EXERCISE:
Take each line of the entries below that contains "beside" and copy it.

Excerpts from a dataset:
'''
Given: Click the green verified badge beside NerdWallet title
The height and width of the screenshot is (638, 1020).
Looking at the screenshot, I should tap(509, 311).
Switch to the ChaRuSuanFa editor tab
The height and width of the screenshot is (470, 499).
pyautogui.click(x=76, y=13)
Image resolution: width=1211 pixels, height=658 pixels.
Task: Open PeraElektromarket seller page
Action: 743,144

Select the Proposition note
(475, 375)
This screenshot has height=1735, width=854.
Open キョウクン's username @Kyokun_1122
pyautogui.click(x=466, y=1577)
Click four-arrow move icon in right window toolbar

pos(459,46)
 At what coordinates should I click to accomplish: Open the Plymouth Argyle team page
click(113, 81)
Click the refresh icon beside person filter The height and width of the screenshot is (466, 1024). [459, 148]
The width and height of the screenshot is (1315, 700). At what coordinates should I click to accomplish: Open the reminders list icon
'''
REPLY TO THE TASK:
Given: Click the green verified badge beside NerdWallet title
Click the refresh icon beside person filter The height and width of the screenshot is (466, 1024). [459, 148]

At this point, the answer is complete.